Tally how many lines of the records contain the string "should", treating uppercase and lowercase as different. Reply with the number alone.

• MATERIAL SHOWN:
** begin **
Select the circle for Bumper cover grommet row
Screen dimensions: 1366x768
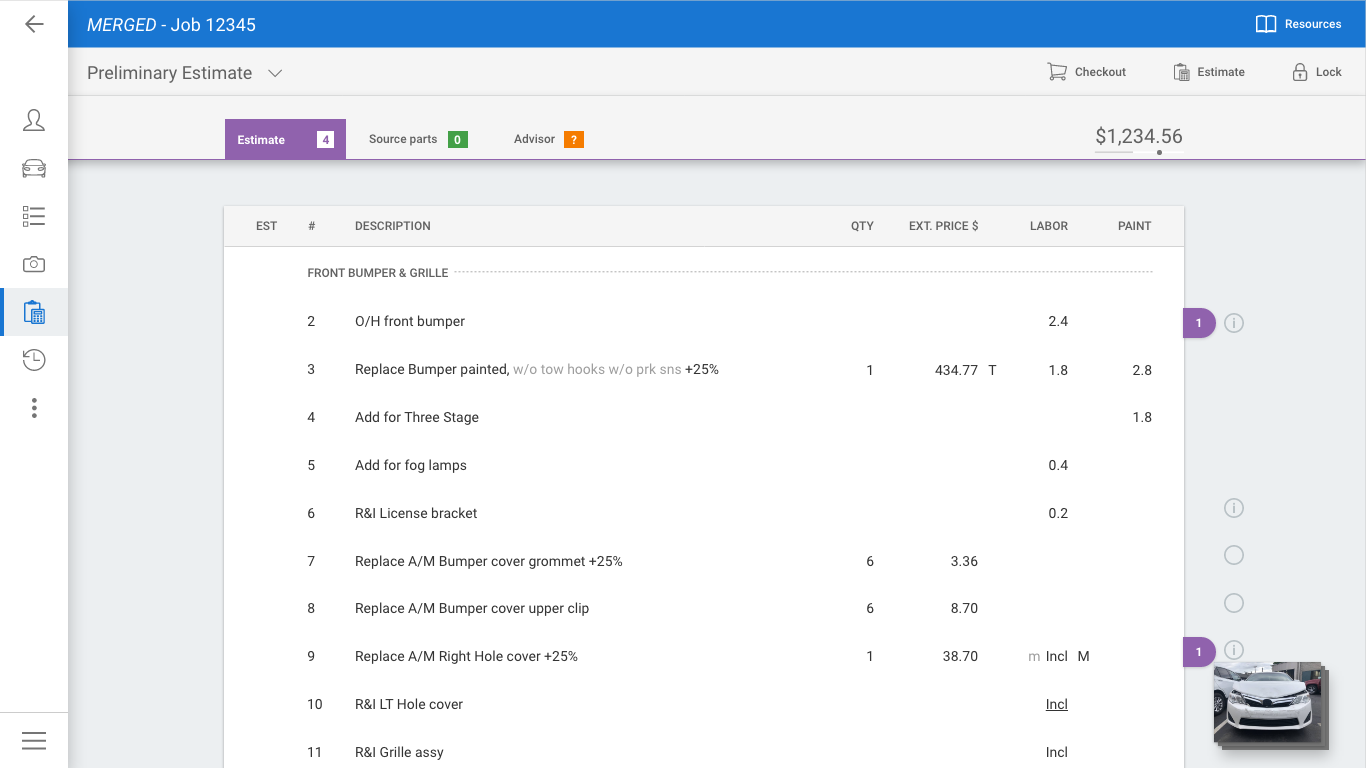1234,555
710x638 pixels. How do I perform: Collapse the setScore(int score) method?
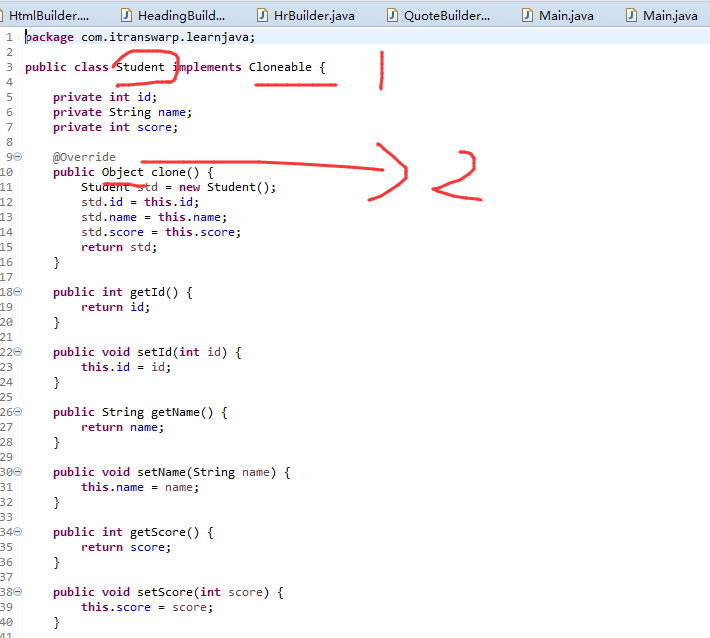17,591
** end **
** begin **
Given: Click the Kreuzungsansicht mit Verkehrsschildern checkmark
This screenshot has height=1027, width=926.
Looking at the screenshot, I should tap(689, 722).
** end **
** begin **
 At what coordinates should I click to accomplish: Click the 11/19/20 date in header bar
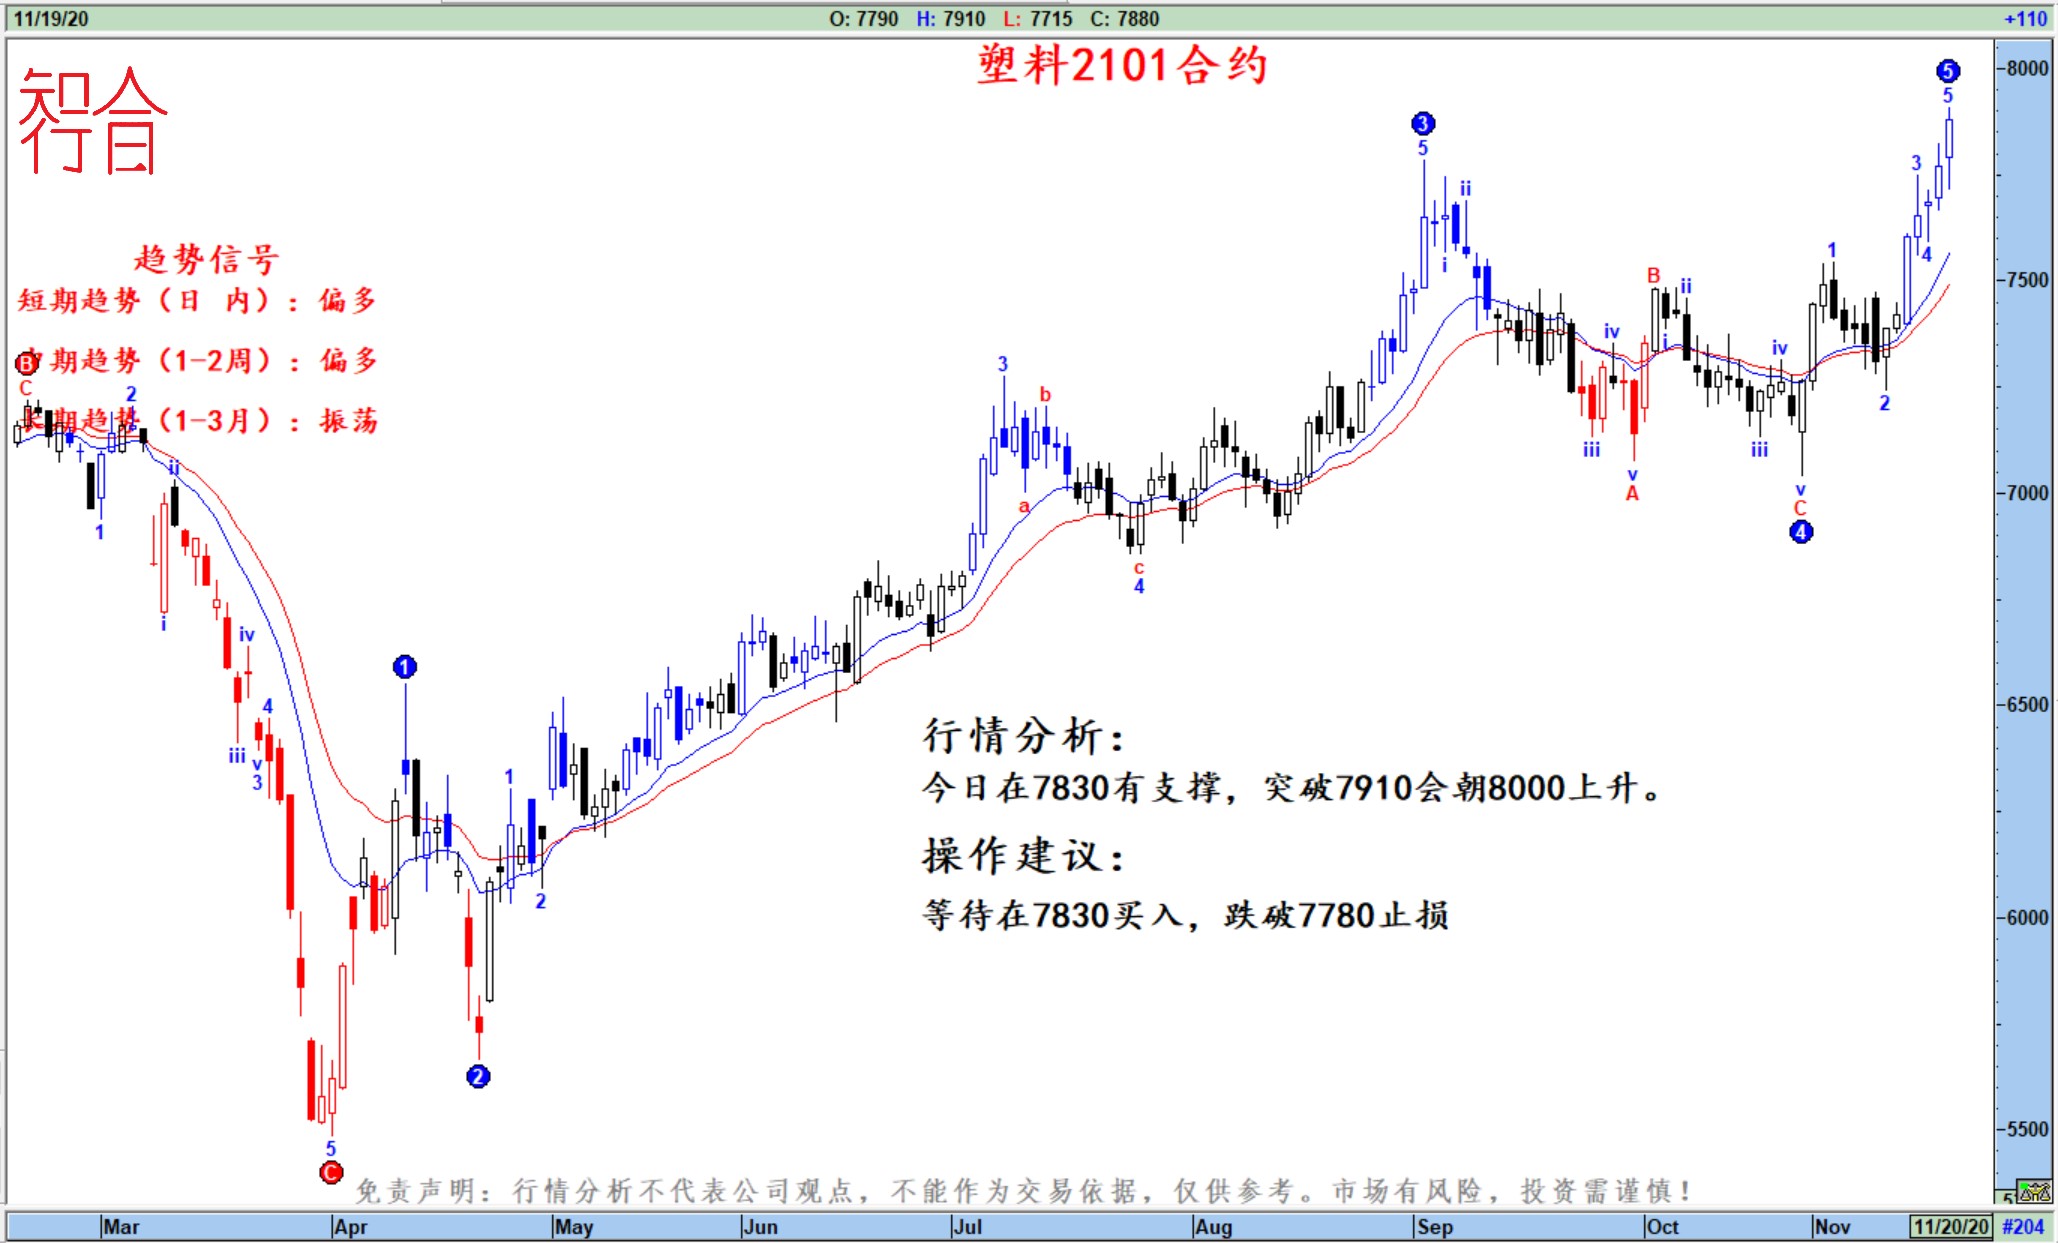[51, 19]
** end **
• RESPONSE FOR THIS EXERCISE:
2